Fun Builds Retention
Does having fun at work make employees more or less effective? Research on the topic is mixed, but most conclusions support the premise that encouraging fun is a positive approach as long as it doesn’t threaten key business results.
- A November 2013 study showed that having fun at work increased retention but had the potential to hurt productivity. While the old-school concept of negative feedback to push for higher outcomes is long gone, employers need to teach employees how to avoid turning work into an all-day party.
- Organized workplace fun is most effective when employees are open to it and know how to handle it. It may not jive with everyone’s work style. But for many, it’s key to forging meaningful relationships that make them look forward to coming to work each day.
- The opposite of play isn’t work.
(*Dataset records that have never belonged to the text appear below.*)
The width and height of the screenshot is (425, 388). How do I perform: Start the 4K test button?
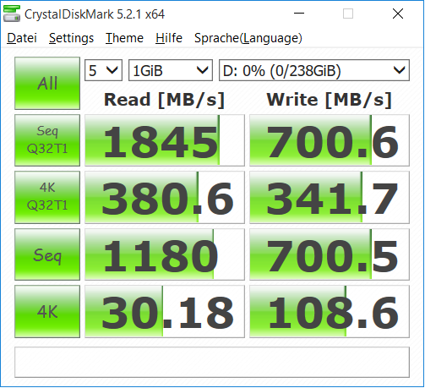47,312
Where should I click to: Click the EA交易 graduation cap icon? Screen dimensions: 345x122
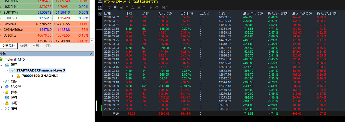pos(7,87)
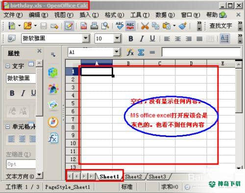Image resolution: width=245 pixels, height=193 pixels.
Task: Click the Format Paintbrush icon
Action: (183, 26)
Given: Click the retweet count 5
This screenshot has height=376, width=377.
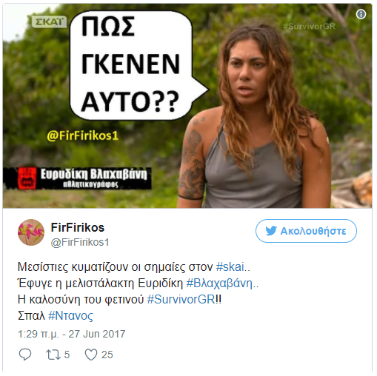Looking at the screenshot, I should (67, 355).
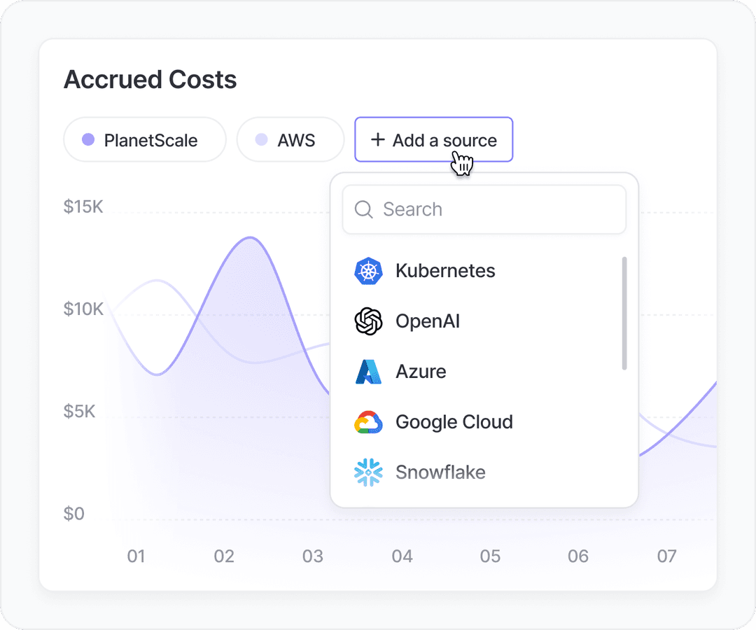Toggle the PlanetScale source chip
The image size is (756, 630).
(145, 140)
It’s depression and demotivation. Once organizations understand that work and play can coexist, they uncover a great secret that can enhance their reputation as the most sought-after place to work on the market.
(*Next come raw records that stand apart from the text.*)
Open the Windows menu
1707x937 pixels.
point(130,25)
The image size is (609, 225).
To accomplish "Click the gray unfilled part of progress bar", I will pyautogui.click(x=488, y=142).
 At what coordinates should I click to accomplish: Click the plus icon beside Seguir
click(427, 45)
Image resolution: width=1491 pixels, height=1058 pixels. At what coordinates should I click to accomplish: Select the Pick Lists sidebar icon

Striking the Right Balance
Laughter and fun in the workplace can lead to better results, more creative solutions, higher morale and fewer absences – all key factors to long-term retention and success. The key is for employees to stay focused and on task, without taking their work too seriously. As an employer, it’s up to you to lead the way.
- Hire employees with high energy. Find creative people who enjoy life and have a natural ability to play well with others. Their presence will change workplace dynamics and get others to loosen up.
- Break down walls – literally. Try rearranging work spaces so they’re more open. This not only destroys physical walls, but it also breaks down hierarchy barriers. You can still have quiet rooms for breaks, confidential meetings and specialized, high-intensity project work. You might even consider a recreation area with table tennis or an outdoor basketball court where employees can step away from creative roadblocks.
- Encourage socialization. The California firm Thumbtack, which connects consumers with professional services online, has its employees sit together family style for lunches prepared by a professional chef. Google has led the social-workplace revolution as its employees glide around the building on scooters and climb ladders between floors. They design their own work stations with treadmills and tinker toys. Among all this, innovation happens daily through interaction and collaboration.
You may not be able to go to these extremes, but think creatively about how to help your employees balance socialization with getting the job done. You may find that the results are nothing short of stunning.